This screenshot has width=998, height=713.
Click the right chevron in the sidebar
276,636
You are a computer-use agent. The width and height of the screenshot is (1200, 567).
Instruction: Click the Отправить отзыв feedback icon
---
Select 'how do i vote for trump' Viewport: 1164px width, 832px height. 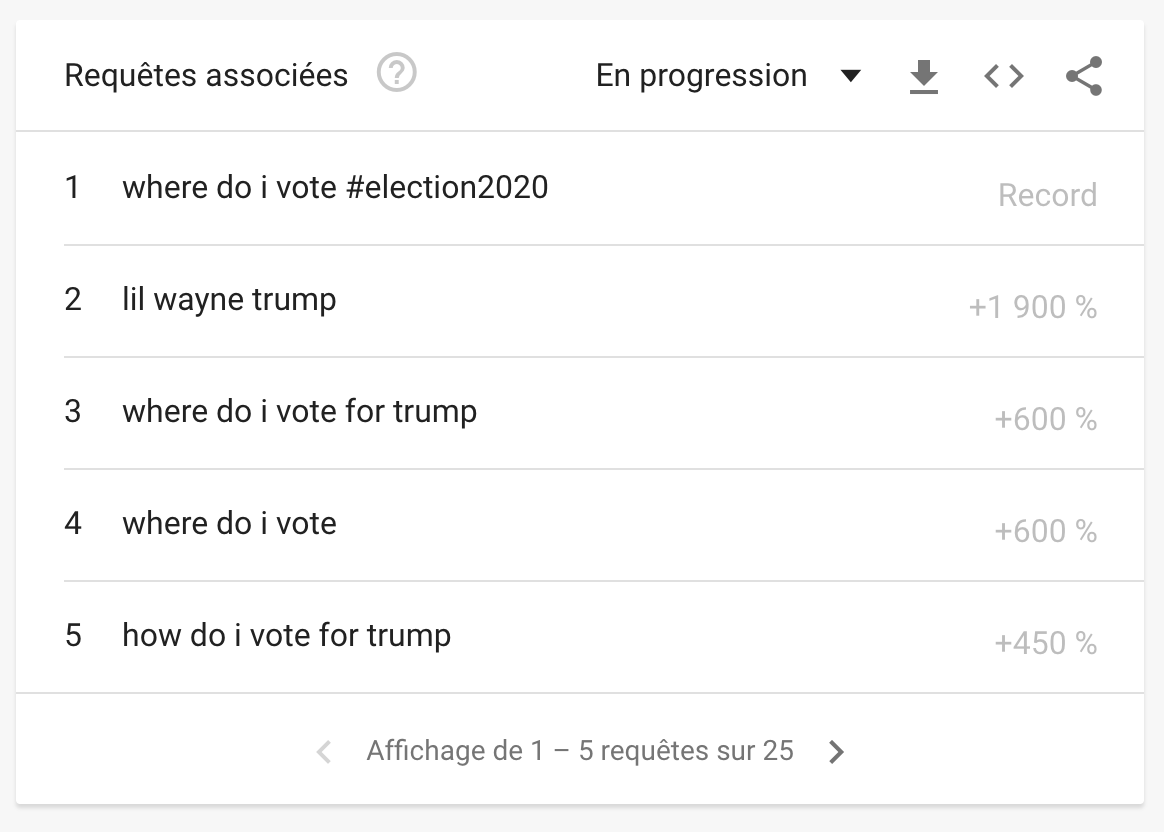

→ **Goal of the exercise**: Return every line holding the word "screenshot" from the records.

→ **Expected output**:
This screenshot has width=998, height=713.
You are a computer-use agent. The width and height of the screenshot is (1200, 567).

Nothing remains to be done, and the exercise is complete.